The issue I would have is that the shop replacing the belt actually went about this a bit backwards. You do not have to replace a belt to determine if there is a serious problem with valves, low compression, etc.
There are several easy methods to determine if bent valves exist and apparently they did not use any of those while simply replacing the belt.

The national chain is quite likely correct and your indendent shop would be correct IF every intake valve in the cylinder head was bent. Hope that helps.

Year and mileage on this Integra ?

It’s a 1999 and has 165,000. I’ve heard the engine should last 250-300K, but the timing belt that blew was original and I should have had it changed at 60K. Taking it in to the independent guy Monday to see if his valve adjustment idea fixes it, and if it doesn’t maybe he’ll give me a credit towards the head job.
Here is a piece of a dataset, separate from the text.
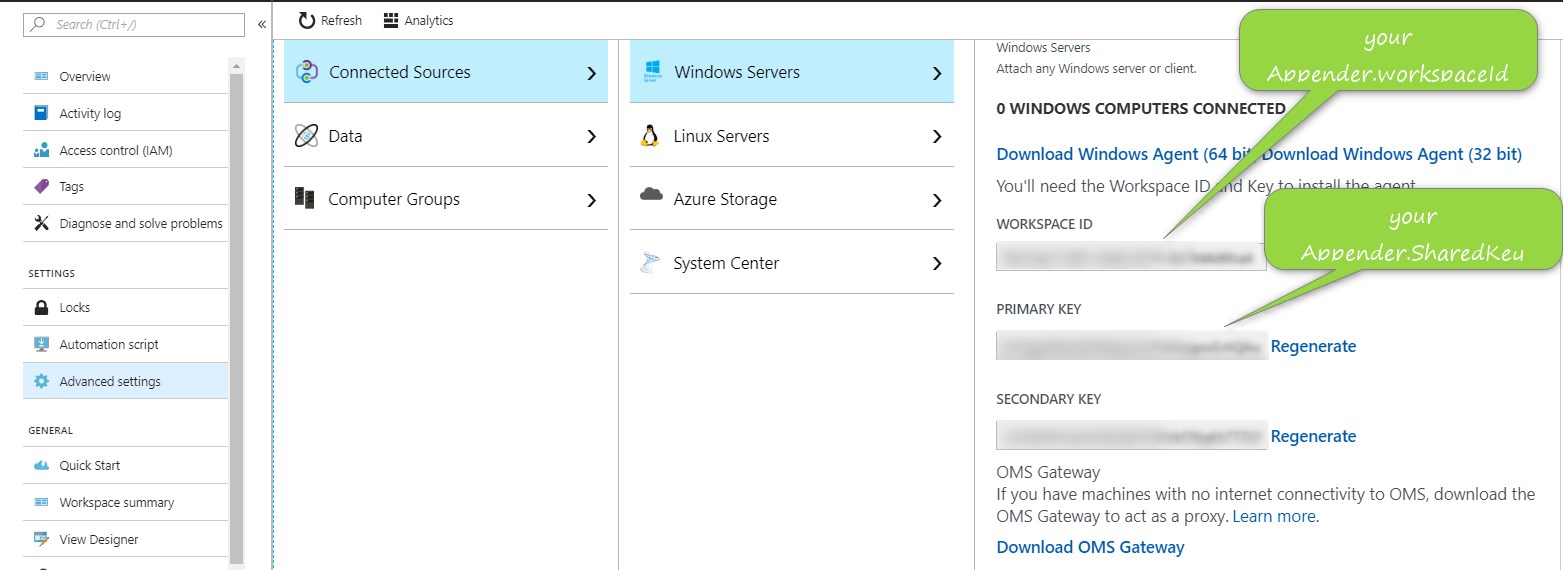Open Diagnose and solve problems

(x=140, y=223)
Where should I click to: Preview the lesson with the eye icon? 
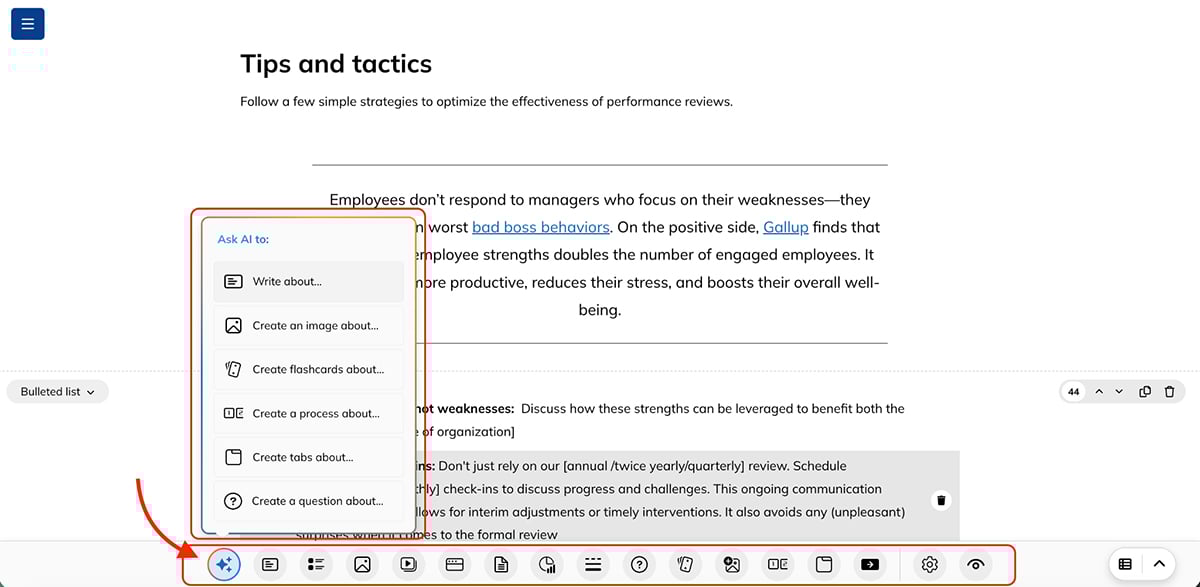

One issue that’s bothering me is the noise I heard when the timing belt blew on the highway. It sounded like dropping a bunch of change on the sidewalk, like a metallic clinging sound. Nothing loud, but I figured the noise was the valve stems smashing into things. Any other ideas of what that could have been?

Thanks for the input. But running on 3 cyls instead of 4 would eventually burn up the engine, correct?

If the car ran poorly before the timing belt broke, the problem is the potential need for a valve adjustment and tuneup. If the engine ran fine before the belt broke, the problem is probably valve damage. Yes, an interference engine can run with bent valves, it just depends on how many get bent and how badly they bend. It is also possible for an interference engine to break it’s timing belt and cause no valve damage, although it is exceedingly rare. I have seen it once, on a Nissan Quest minivan. Oddly, the owner was still really upset about the repair bill. I am certain you have at least one bent valve, probably more. You do need to get this fixed ASAP, before you cause more damage to the car by driving it the way it is.

Possibly. This can clog and/or overheat the converter and in turn may cook piston rings and valve seals if severe enough.
This will be followed by oil consumption which then makes the converter problem even worse.
It’s a vicious cycle.

Honestly, this car should be parked until repaired and I think inspection of the valve adjustment is an exercise in futility.

If your guy wants to assume a tight valve is causing this then what does he think is the result of a tight valve? A burned valve is the result and bent or burned, the head must come off and the valve(s) replaced.

If he’s going to go this route then pull the valve cover, rotate that cylinder’s piston to TDC, and see how much slop there is in the intake valve train. If it’s very loose the intake valve has about a 99%+ chance of being bent. This is due to the valve stem bend which is not allowing the valve to seat completely and of course this means the valve clearance will be excessive.

Nope, that’s what it was. That’s the sound of dying valves.

Before you get it fixed, look into prices for an engine swap. Your Teg uses either a B18-B or a B18-C engine. (GS, LS, and SE are B, GS-R is C). Assuming you don’t have a GS-R, you can get a replacement engine pretty cheaply. Price both options out.